As to the distinction between description and explanation, as drawn by Professor Allport, I cannot regard it as justifiable. Modern science conceives of explanation as conceptualized description. Also, it tends to substitute the question how? for the question what? When Carl Pearson tells us that matter is non-matter in motion, this revelation impresses one as somewhat shocking if what one purports to inquire is what matter is. But if one's interest is directed toward how matter behaves or toward the behavior of "something" which might account for the known properties of matter, then Pearson's statement seems no longer confusing.

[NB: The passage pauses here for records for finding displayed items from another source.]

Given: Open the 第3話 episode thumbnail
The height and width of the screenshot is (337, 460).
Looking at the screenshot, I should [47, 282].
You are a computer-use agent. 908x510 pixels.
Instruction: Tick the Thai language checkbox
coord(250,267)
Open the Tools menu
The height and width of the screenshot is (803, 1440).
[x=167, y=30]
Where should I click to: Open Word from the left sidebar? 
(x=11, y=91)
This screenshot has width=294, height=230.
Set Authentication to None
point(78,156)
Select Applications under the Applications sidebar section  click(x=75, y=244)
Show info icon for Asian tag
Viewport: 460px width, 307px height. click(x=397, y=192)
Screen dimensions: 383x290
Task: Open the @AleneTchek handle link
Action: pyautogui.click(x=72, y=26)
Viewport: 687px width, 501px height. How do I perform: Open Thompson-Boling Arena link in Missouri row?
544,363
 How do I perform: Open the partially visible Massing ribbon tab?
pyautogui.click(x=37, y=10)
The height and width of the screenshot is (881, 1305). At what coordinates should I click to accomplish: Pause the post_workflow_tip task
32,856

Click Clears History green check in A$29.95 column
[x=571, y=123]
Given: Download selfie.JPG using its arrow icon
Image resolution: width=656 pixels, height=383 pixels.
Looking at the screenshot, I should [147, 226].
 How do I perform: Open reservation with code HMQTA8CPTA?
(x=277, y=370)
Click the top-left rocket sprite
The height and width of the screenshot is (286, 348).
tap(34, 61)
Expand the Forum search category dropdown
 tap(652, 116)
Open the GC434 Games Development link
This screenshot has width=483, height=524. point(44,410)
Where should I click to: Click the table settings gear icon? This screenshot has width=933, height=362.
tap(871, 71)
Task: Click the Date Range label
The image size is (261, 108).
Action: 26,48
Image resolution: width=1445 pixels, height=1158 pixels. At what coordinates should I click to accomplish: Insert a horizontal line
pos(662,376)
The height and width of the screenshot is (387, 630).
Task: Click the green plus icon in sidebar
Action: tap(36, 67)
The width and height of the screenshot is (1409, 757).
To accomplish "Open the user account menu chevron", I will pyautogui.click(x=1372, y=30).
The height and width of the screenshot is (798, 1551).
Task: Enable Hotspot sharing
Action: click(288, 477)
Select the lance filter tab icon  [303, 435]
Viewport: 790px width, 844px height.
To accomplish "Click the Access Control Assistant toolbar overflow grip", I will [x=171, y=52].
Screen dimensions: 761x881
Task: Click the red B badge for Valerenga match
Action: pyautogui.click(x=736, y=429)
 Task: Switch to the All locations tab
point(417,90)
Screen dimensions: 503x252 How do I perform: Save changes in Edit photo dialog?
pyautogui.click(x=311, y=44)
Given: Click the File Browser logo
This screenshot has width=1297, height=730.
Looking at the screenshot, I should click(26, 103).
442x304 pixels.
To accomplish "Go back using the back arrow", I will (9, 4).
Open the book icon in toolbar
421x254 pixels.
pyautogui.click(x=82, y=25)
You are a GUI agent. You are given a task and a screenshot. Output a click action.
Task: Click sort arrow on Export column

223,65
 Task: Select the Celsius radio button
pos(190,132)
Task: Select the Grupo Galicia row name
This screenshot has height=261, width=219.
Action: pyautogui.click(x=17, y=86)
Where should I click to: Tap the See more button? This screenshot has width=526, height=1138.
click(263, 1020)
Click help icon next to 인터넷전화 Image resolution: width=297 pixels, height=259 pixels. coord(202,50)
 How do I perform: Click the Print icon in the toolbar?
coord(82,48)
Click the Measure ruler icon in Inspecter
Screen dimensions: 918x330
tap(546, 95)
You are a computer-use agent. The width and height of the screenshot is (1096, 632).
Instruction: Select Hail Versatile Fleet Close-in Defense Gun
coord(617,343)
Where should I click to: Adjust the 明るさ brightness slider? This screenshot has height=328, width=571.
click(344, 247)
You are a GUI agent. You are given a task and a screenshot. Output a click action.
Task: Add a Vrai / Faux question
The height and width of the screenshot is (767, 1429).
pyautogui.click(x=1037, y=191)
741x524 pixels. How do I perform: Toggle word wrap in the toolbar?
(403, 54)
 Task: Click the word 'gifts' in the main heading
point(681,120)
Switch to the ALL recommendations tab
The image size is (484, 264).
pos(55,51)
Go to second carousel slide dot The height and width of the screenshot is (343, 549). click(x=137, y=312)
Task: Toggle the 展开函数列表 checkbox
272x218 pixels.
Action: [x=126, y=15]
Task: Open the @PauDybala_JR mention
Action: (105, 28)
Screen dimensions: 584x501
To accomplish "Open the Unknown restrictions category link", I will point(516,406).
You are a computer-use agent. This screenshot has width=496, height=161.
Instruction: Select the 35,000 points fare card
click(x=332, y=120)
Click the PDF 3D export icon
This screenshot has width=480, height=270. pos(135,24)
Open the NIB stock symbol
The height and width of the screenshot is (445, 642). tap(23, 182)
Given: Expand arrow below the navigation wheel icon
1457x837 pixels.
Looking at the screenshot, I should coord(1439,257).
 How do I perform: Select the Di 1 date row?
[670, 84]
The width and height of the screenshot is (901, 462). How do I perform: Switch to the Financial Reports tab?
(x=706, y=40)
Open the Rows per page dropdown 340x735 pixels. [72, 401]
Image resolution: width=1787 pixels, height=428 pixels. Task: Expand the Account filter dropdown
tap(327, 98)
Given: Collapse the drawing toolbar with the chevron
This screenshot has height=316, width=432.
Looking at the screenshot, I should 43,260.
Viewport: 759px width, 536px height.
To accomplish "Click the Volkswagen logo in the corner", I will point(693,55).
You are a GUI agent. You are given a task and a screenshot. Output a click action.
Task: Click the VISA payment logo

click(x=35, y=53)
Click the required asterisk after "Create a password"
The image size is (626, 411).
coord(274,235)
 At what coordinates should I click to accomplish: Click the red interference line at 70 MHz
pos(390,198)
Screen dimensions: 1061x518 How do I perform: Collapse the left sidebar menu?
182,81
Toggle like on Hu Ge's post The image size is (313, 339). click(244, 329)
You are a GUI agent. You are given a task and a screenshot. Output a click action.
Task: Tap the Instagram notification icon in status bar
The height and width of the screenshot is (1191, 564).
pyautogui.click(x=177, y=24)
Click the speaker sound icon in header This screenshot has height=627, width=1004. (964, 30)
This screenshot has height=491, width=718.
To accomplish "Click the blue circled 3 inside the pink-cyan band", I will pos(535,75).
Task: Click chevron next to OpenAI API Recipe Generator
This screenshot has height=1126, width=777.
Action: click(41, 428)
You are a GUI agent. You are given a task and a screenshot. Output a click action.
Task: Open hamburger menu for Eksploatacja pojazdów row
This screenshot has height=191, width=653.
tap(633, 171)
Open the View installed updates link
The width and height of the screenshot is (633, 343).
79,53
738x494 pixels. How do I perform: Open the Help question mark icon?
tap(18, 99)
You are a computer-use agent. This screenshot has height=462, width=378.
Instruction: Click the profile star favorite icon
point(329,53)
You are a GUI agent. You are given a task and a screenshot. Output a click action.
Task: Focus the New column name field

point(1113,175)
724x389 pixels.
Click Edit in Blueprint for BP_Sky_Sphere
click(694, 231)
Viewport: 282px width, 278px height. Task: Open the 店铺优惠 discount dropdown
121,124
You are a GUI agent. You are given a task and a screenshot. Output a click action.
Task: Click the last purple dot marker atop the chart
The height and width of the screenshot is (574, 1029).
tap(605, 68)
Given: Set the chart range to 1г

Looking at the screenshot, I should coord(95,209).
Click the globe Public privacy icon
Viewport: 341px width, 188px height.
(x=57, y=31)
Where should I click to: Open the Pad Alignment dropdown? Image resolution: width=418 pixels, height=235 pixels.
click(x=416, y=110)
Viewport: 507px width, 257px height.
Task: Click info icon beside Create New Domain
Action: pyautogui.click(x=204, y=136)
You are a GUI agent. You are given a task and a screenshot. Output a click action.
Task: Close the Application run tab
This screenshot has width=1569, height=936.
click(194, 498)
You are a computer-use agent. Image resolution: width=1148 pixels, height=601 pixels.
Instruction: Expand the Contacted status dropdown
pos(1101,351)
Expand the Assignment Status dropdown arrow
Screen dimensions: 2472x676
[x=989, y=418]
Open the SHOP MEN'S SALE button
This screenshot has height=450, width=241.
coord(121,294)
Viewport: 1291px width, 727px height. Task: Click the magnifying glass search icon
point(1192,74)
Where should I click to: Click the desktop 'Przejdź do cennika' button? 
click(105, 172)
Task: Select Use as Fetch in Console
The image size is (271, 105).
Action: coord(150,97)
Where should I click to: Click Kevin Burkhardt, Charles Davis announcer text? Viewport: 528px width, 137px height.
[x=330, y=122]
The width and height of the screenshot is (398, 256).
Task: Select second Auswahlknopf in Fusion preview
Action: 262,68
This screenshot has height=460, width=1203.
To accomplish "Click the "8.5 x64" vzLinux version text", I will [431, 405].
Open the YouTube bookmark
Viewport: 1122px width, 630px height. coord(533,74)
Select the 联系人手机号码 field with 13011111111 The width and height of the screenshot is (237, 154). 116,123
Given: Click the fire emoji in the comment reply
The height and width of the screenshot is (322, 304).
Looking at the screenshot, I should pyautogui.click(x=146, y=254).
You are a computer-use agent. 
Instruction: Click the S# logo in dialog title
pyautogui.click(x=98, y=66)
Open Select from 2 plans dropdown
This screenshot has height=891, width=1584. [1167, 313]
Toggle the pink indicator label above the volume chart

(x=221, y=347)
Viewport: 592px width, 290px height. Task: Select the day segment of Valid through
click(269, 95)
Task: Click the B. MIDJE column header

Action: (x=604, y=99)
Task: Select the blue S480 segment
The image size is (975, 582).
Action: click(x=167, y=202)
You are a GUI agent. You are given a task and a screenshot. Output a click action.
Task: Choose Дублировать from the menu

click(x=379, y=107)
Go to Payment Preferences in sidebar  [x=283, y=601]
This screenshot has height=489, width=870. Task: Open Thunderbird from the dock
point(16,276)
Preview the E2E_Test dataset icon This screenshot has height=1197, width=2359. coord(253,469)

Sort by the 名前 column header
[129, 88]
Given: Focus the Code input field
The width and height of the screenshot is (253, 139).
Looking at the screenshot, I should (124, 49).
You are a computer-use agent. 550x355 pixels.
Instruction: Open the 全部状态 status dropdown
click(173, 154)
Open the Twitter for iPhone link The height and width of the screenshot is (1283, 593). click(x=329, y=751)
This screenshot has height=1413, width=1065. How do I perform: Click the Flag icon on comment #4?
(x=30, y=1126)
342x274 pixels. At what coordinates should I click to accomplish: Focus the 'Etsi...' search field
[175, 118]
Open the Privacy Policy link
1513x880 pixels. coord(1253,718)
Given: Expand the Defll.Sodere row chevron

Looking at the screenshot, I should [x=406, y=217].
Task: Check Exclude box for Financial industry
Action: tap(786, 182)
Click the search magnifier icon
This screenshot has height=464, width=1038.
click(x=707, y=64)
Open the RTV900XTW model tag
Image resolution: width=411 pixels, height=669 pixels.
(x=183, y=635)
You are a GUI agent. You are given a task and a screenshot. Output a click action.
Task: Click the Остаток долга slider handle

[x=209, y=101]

If so much is granted, it still remains true that two ways of describing or explaining phenomena are always open: either social facts are described or explained sociologically, psychological ones psychologically, biological ones biologically, and physicochemical ones physicochemically, or, social facts are described or explained psychologically, psychological ones biologically, biological ones physicochemically, and physicochemical ones of necessity still physicochemically, if not in terms of pure conceptual abstraction. Now, both of these modes of approach seem theoretically justifiable and have certain advantages as well as defects. If a fact in one level is explained in unit terms of the same level, the advantage of the procedure lies in the fact that the autonomy of the level is preserved and the mystery (or at least puzzle) of the transformation of its terms into those of another level avoided. Again, this mode of procedure preserves a conceptual diversity in the universe. This is hailed by some as desirable and rejected by others as reprehensible. If, on the other hand, a fact in one level is explained by unit factors from another level, this leads to an ultimate conceptual unification of the universe, to a monistic world-view. This also is welcomed by some and abhorred by others. Again, this mode of procedure has the disadvantage, or what to some at least seems such, of not only explaining but explaining away. Thus, when a social fact is explained in purely psychological unit terms, there is no more social fact left, and when a psychological one is explained in biological unit terms, there is no psychological fact left, and when a biological one is explained in physicochemical unit terms, there is no biological fact left.

Differences of taste apart, it seems fairly obvious that both methods of procedure are theoretically justifiable and are likely to bring in the future as they have brought in the past ever richer insight into the nature of phenomena and of our thinking about them.